Joking around, dragging Latin into it, comes across to me as just so much stalling tactic diversion.
Will you address the questions I just posed to you, instead of making a game out it?
No: of typos i have in every sentence due to my arthritic fingers (must move hand for every letter), but this was because, as said, "The word for "the" before "the women" was not shown in the KJV text i had with Strong's numbers [E-sword], but as a result of your query i have found it."
So thanks for questioning that because it led me to investigate the issue and be able to correct it, for i do want to be accurate, and as my investigation revealed that your source was not transliterating the Hebrew precisely into English, then you benefited from that also.
But as explained, my correction is not contrary to "the women" meaning it can include women in general.
I thought we were discussing the phrase “And I will put enmity between the and the woman” so I don’t see the plural “the women” anywhere in there. Was someone trying to extrapolate “the woman” into another meaning ?
As far as I know, the definitive article is called "hey" not "ha", and although "isha" is perhaps Hebrew in one sense...that lettering, that modernization is absolutely NOT present at the link which you previously supplied in effort of support of your assertion.

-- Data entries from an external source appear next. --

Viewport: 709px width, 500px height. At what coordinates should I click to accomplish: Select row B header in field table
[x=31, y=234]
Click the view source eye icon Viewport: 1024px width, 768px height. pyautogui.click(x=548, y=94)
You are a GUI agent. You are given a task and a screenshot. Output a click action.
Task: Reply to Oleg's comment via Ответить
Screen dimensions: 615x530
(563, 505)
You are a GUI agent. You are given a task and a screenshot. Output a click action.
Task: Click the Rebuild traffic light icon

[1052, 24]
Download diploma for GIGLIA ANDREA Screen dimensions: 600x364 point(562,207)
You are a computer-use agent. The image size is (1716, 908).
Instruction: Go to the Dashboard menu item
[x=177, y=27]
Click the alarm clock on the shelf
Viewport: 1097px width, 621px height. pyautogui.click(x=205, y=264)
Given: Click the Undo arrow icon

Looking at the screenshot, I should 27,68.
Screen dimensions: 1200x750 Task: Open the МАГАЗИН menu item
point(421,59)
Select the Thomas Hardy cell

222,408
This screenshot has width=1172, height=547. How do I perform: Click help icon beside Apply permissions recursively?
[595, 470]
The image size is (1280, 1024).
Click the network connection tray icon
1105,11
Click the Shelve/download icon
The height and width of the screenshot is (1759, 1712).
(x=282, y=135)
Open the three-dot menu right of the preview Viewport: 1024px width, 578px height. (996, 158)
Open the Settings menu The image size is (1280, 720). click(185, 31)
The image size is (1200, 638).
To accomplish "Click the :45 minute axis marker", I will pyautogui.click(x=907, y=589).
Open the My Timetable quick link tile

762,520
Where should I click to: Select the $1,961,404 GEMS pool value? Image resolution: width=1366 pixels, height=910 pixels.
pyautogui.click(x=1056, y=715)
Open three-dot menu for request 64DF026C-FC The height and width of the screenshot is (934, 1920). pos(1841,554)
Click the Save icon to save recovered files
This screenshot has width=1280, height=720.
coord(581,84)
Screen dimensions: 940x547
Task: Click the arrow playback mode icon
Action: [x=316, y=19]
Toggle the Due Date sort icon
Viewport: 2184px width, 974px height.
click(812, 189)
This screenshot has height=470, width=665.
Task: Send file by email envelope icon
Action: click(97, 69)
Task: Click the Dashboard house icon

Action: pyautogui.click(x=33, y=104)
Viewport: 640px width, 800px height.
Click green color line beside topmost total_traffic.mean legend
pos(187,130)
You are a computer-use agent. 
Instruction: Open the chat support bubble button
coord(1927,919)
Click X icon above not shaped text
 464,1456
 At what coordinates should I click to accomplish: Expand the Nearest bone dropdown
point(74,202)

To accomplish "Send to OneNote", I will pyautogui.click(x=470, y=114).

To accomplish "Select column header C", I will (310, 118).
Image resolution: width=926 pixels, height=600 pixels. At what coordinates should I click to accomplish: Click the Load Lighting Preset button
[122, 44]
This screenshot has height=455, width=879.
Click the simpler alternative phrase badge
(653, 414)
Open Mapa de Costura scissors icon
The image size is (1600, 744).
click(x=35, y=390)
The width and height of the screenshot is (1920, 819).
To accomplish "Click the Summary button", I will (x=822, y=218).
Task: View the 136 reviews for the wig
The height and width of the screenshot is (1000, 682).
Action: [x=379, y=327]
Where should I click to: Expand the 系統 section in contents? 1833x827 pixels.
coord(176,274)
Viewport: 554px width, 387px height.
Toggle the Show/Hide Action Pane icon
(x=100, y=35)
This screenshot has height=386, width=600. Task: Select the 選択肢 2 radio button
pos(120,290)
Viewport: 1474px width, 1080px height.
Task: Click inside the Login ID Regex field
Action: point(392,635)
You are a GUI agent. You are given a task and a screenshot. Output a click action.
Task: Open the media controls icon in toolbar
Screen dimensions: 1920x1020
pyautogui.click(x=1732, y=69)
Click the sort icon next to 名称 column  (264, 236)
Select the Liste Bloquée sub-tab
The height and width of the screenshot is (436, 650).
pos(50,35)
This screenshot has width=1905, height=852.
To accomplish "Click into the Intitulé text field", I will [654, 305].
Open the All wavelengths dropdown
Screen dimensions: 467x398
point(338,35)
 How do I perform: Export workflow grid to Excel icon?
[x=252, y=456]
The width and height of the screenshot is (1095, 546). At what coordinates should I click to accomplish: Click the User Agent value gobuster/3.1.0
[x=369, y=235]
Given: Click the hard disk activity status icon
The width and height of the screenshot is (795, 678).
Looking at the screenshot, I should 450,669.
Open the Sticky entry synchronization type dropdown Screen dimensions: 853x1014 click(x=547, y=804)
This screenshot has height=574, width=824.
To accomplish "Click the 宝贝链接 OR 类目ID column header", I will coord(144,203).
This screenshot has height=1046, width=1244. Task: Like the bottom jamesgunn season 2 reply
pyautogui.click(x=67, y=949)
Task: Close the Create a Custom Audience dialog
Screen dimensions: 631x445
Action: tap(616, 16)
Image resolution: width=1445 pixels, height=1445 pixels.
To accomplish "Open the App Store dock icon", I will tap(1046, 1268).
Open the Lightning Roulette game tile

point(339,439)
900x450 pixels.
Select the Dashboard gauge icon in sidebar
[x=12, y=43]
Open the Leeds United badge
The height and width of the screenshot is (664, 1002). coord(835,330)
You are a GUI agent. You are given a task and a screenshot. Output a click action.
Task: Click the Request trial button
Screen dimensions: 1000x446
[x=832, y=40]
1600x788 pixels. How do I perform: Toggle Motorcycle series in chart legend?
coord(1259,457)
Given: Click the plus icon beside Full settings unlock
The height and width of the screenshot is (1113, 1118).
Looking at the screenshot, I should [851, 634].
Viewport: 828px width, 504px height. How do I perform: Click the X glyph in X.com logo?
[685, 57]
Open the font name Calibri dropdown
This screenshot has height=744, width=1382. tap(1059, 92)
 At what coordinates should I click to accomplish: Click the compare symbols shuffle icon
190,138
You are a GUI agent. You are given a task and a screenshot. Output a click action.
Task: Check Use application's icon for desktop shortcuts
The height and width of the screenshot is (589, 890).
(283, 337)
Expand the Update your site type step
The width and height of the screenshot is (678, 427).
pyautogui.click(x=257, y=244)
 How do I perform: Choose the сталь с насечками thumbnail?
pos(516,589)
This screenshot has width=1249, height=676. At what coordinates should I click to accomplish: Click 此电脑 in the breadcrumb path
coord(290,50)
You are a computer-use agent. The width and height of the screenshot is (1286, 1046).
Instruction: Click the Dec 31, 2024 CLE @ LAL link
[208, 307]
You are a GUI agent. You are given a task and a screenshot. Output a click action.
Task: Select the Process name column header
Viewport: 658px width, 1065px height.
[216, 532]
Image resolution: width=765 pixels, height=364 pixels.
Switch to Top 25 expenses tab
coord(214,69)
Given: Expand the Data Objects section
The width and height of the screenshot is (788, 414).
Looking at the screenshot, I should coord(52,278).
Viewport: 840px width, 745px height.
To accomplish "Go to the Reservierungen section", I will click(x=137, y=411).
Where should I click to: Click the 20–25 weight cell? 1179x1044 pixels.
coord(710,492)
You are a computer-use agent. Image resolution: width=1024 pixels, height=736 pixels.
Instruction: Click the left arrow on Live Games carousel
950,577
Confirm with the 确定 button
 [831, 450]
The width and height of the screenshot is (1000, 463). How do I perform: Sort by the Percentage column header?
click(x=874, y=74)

So let me now guess, you, much as daniel1212 appears to may have possibly done ---himself apparently having spent some time at ---are working from a bible dictionary/concordance?
Is that it? Is that the tool employed in the process you went through to make determination providing basis for your assertion...or...are you fluent in Hebrew of the textual type in evidence at the link which you supplied?
The Hebrew definite article sounds like “ha” and the word for woman sounds like “isha.” If you knew, you would know.
You owe me a keyboard, dude !
COFFEE ... EVERY frikkin' where !
What I may know (or not) was and is entirely beside the point.
Instead of this now landing upon little me, I asked you questions driving towards how did you make your initial determination.
Telling me what you just did is dodgy AND needlessly insulting (insulting in tone, at least).
Argument by way of assertion, doesn't quite cut it either -- even if one is correct -- not when having just used Hebrew script as supporting device.
The rest of my questioning to you was more along lines of how you came about understanding Hebrew script. That is, if you do. And you would have had to, if the link you provided were to be sufficient "evidence" in support of your assertion.
Well, do you?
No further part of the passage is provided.